Tandis que ce monstre féroce intimidoit Constantinople par son humeur vindicative & cruelle, il s’élévoit en Asie des vengeurs du prince qu’il avoit privé du sens le plus agréable. Quelques personnes qui lui étoient attachées, entreprirent de faire passer pour Jean Lascaris, un jeune homme qui avoit perdu la vue. Elles dirent qu’elles l’avoient enlevé de sa prison, elles affectoient de lui rendre de grands honneurs, & le conduisirent comme en triomphe à Nicée ; les habitans y firent peu d’attention, mais les gens de la campagne s’y attacherent pour satisfaire au ferment de fidélité qu’ils avoient prêté à Lascaris son pere, & pour venger les injures que le fils avoit reçues. Ayant revêtu ce jeune homme des marques de la dignité impériale, ils le reconnurent pour leur souverain, & prirent les armes pour le défendre.

Paléologue ne put cacher ses craintes ; quand on lui en apporta la nouvelle, il crut déja voir le feu de la révolte allumé dans tout l’Empire, par le penchant que l’on avoit à croire l’imposture. Il assembla tout ce qu’il avoit de troupes, & les envoya pour dissiper la conspiration. L’arrivée de cette armée n’effraia point les rebelles : ils publierent que la fidélité qu’ils avoient vouée à leur prince, étoit le seul motif qui les engageoit à prendre les armes, & qu’ils étoient résolus à vaincre ou à mourir. Les uns s’emparerent du sommet des montagnes pour accabler les impériaux de pierres & de traits. Les autres se saisirent des défilés pour leur fermer les passages ; & tous, quoiqu’ils n’eussent jamais manié les armes, combattirent avec une valeur & un succès incroyables.

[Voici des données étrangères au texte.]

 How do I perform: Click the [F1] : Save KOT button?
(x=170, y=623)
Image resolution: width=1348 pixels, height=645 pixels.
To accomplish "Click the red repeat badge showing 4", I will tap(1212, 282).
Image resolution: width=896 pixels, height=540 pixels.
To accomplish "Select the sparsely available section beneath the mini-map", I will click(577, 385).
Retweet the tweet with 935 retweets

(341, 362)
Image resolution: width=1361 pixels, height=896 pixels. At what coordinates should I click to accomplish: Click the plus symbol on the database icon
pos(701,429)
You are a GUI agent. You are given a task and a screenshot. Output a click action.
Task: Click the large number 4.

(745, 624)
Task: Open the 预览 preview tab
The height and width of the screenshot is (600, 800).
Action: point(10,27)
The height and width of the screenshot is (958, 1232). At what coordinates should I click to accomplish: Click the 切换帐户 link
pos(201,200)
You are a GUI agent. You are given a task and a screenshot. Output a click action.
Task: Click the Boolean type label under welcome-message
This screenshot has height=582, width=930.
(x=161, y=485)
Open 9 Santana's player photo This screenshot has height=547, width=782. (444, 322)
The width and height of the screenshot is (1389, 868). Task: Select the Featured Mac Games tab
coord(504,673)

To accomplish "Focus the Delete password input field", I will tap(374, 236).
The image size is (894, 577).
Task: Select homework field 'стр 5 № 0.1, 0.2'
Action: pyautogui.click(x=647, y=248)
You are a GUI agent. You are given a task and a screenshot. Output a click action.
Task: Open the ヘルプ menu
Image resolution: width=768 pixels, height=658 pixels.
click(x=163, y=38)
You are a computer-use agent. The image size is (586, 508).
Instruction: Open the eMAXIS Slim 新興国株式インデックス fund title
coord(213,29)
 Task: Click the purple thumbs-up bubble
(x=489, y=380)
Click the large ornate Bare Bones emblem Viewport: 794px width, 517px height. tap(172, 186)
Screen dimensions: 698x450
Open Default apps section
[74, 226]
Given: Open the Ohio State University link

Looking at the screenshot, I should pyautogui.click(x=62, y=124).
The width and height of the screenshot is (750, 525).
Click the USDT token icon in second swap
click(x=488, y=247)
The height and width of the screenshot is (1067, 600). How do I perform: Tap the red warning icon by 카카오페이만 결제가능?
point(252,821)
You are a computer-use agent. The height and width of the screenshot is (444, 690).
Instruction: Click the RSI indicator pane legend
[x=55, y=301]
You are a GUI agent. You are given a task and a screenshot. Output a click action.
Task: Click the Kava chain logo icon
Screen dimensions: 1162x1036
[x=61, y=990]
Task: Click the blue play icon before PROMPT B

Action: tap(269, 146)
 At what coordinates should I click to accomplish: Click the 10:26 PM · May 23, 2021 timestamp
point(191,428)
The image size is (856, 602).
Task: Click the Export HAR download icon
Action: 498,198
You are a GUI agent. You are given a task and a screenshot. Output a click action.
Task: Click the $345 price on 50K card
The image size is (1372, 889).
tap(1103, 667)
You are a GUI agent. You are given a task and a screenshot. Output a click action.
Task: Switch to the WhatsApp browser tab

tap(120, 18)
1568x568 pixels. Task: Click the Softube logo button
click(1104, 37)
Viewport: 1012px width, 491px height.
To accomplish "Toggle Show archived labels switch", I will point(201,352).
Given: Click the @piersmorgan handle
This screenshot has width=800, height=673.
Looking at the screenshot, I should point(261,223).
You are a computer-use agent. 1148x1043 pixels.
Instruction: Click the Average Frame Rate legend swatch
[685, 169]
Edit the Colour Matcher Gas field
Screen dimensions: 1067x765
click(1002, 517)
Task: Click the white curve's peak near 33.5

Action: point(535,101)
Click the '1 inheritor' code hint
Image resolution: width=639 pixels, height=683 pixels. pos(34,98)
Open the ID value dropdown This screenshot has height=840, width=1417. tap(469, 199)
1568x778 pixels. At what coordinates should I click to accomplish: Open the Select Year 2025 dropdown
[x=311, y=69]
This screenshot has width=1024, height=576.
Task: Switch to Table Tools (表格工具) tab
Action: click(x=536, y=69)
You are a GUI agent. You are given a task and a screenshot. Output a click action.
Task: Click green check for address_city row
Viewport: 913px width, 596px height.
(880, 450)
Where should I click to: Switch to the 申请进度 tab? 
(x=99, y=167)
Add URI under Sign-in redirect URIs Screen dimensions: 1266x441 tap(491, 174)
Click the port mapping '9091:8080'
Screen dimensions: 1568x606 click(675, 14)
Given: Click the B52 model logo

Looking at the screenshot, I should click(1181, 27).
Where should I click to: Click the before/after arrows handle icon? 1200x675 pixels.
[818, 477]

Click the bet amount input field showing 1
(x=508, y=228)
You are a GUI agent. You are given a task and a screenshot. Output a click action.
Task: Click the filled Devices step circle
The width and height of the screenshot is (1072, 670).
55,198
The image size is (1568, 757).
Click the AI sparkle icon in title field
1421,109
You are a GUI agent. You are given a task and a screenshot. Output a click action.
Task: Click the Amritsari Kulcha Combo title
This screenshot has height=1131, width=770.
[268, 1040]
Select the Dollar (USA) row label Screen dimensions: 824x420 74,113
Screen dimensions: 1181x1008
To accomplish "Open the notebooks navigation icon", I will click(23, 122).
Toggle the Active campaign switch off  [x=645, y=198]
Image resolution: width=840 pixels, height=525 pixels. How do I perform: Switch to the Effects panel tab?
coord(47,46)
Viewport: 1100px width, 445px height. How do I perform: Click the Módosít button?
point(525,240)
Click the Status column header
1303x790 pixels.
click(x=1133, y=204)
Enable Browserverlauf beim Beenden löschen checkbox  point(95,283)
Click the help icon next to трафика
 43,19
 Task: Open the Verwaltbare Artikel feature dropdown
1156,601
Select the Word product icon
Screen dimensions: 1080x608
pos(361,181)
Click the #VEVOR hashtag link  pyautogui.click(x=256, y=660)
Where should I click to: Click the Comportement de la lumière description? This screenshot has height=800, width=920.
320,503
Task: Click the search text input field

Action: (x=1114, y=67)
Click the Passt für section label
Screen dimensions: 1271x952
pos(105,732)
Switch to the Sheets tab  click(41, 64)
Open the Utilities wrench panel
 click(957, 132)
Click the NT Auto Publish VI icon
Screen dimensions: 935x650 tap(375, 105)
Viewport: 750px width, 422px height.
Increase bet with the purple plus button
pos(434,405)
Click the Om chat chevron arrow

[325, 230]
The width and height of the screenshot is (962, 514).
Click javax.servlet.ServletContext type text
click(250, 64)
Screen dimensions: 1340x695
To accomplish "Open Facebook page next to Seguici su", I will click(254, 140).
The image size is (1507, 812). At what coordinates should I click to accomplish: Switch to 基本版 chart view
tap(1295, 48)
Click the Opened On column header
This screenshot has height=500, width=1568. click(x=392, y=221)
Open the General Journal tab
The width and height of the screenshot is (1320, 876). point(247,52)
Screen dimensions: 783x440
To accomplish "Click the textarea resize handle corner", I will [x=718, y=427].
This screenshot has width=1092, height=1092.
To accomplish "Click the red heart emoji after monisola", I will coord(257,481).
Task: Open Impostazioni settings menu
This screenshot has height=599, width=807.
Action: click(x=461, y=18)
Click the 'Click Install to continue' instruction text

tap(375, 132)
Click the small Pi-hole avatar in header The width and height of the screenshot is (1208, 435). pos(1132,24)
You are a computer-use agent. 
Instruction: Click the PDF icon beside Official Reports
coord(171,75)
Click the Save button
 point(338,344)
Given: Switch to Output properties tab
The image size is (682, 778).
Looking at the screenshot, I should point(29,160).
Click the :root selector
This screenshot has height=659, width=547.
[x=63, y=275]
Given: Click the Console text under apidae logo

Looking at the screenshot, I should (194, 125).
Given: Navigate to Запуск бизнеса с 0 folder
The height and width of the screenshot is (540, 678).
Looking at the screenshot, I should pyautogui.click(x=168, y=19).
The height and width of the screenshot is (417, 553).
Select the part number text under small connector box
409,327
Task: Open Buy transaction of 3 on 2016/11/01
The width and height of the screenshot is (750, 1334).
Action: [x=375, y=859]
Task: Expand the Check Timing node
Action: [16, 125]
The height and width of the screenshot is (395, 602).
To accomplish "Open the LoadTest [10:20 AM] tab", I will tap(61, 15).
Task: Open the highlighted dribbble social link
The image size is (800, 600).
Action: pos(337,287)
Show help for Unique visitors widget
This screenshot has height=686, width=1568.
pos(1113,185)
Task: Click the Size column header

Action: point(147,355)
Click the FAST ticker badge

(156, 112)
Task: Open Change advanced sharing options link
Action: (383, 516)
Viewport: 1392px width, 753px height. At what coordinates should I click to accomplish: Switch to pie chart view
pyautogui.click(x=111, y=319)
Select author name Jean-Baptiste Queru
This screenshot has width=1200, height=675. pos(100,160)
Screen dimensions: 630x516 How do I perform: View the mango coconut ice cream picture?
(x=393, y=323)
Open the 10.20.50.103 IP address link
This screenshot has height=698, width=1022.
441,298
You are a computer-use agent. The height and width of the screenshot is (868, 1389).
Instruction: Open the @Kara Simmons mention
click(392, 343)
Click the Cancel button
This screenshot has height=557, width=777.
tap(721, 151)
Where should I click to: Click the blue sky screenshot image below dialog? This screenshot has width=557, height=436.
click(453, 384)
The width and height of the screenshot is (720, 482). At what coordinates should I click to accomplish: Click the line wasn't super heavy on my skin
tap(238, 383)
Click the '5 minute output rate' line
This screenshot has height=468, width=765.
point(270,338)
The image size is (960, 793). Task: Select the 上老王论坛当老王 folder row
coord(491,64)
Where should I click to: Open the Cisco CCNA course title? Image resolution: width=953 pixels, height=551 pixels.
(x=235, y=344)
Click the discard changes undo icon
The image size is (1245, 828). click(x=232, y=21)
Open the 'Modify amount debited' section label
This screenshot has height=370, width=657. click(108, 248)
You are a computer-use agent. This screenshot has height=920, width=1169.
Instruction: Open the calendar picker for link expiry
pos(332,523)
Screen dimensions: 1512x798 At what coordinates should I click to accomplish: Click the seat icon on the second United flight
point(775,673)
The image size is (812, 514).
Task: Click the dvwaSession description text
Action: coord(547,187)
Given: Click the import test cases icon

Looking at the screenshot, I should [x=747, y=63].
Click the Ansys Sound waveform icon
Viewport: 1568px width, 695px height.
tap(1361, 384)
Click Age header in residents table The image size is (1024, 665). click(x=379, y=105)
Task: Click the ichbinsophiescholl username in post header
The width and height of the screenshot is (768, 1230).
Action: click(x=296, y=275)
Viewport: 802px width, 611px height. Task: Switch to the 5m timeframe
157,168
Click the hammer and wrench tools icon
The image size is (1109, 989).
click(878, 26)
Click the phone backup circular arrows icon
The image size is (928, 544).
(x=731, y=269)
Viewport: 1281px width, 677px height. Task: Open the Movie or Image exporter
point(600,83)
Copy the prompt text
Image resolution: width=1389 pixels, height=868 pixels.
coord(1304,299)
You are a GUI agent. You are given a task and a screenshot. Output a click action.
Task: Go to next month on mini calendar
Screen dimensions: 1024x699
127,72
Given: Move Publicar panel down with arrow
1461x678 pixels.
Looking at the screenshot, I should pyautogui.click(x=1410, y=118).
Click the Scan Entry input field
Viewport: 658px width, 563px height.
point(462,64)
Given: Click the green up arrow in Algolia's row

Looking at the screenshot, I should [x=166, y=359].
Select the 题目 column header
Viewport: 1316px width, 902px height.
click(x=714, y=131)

Les principaux officiers de l’empereur, voyant leurs troupes épuisées par ces rudes attaques, crurent devoir traiter avec les rebelles. Ils s’adresserent donc à leurs chefs, & les assurerent que Jean, pour qui ils disoient avoir pris les armes, étoit renfermé dans la forteresse de Dasybise, que s’ils vouloient le voir on les y conduiroit ; qu’on leur donneroit des otages pour la sûreté de leurs personnes, que l’empereur leur accorderont non-seulement une amnistie générale, mais qu’il les combleroit encore de bienfaits, s’ils vouloient lui livrer l’imposteur. Quelques-uns se laisserent gagner par ces promesses, sans néanmoins pouvoir se résoudre à trahir le faux Lascaris, qu’ils firent passer chez les Turcs. Les autres se diviserent insensiblement, & furent traités avec rigueur. L’empereur, contre la foi des promesses, les auroit même tous taillés en pieces, s’il n’avoit craint d’ouvrir en cet endroit, un passage aux barbares, ou de soulever tout le reste de ses sujets.